::: Supplied data

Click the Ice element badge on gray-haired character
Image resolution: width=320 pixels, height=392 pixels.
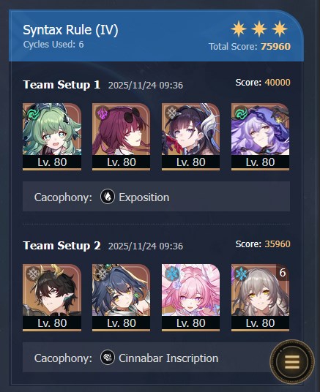(x=242, y=274)
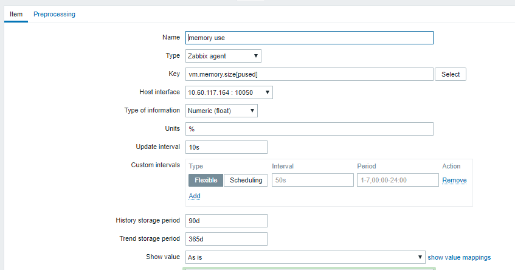Click the Key input field
Screen dimensions: 515x270
[309, 74]
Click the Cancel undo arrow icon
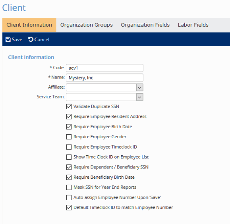 pos(31,39)
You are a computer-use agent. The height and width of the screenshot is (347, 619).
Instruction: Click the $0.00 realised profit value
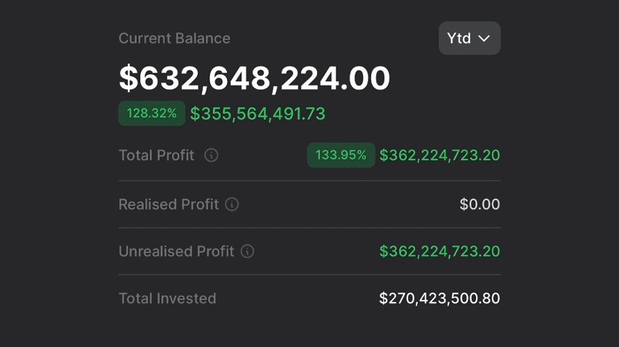click(480, 205)
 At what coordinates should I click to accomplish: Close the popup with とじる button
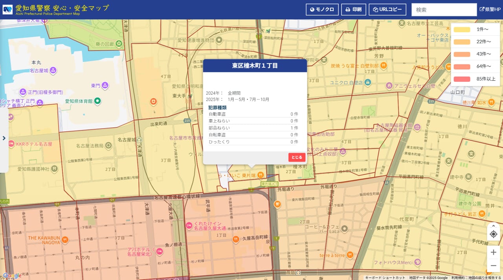297,157
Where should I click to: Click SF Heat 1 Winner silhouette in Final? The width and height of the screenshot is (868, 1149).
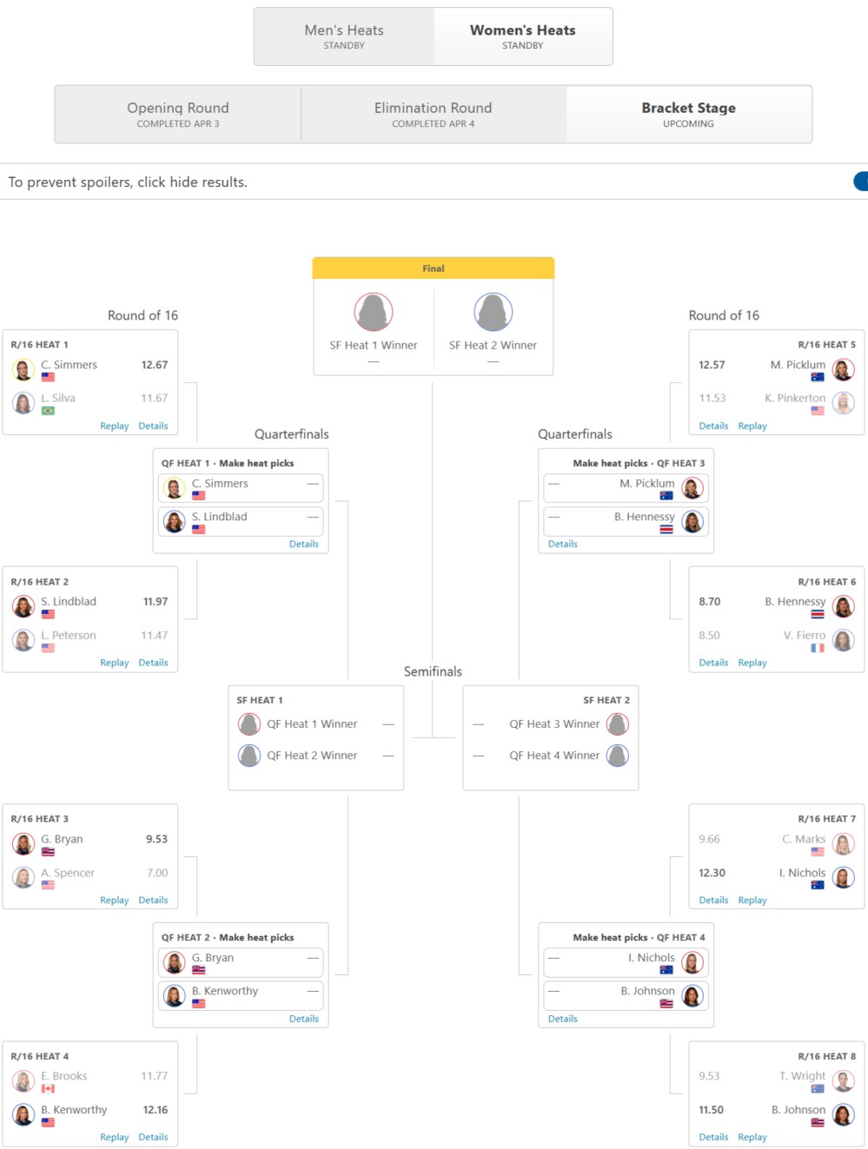pyautogui.click(x=374, y=312)
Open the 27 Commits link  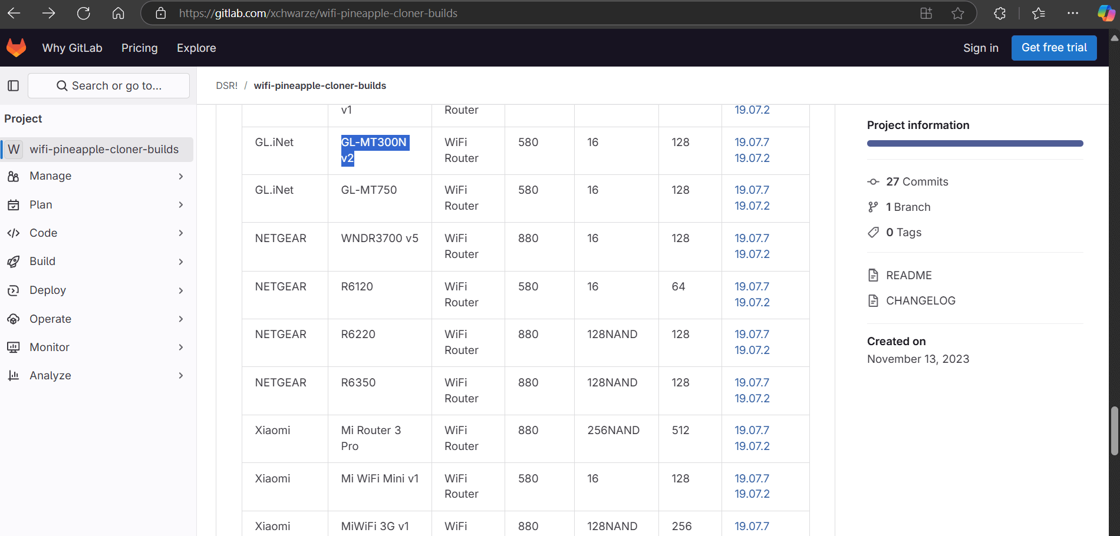917,182
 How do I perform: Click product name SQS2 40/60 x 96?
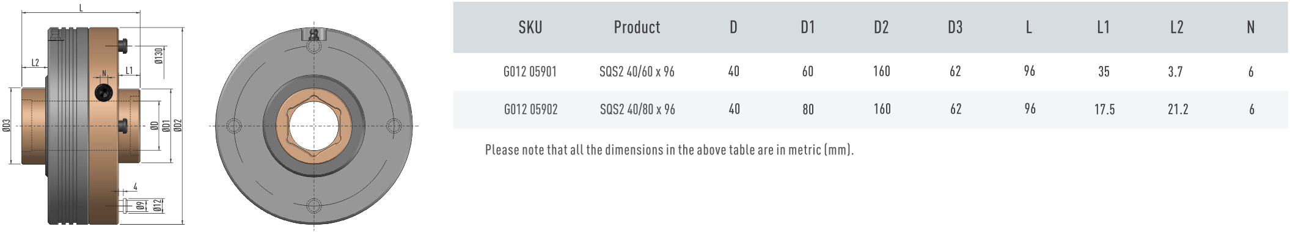pos(637,72)
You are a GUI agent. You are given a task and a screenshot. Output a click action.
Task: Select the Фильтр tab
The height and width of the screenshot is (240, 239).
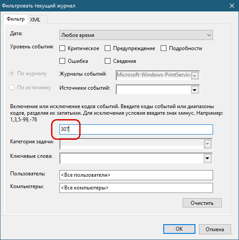coord(15,19)
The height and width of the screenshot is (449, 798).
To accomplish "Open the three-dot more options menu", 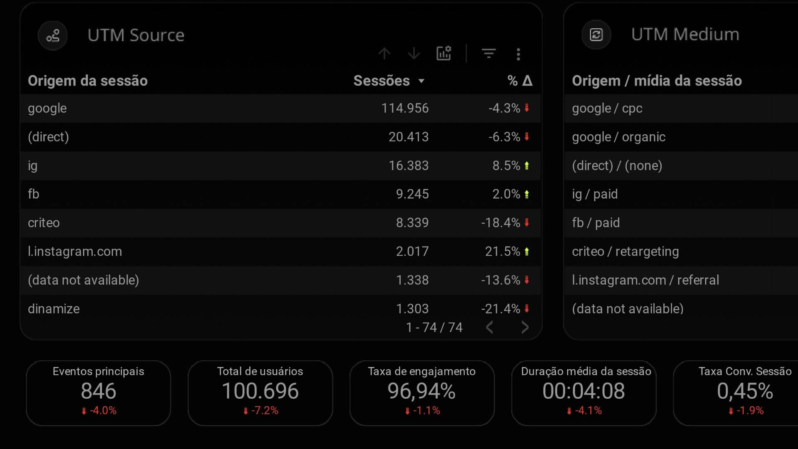I will point(518,54).
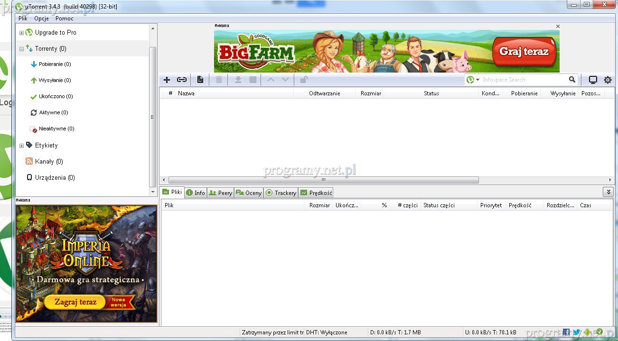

::::::

* Goal of the exercise
Provide the count of lines above containing "agent", without any added words.

* Solution to this exercise
2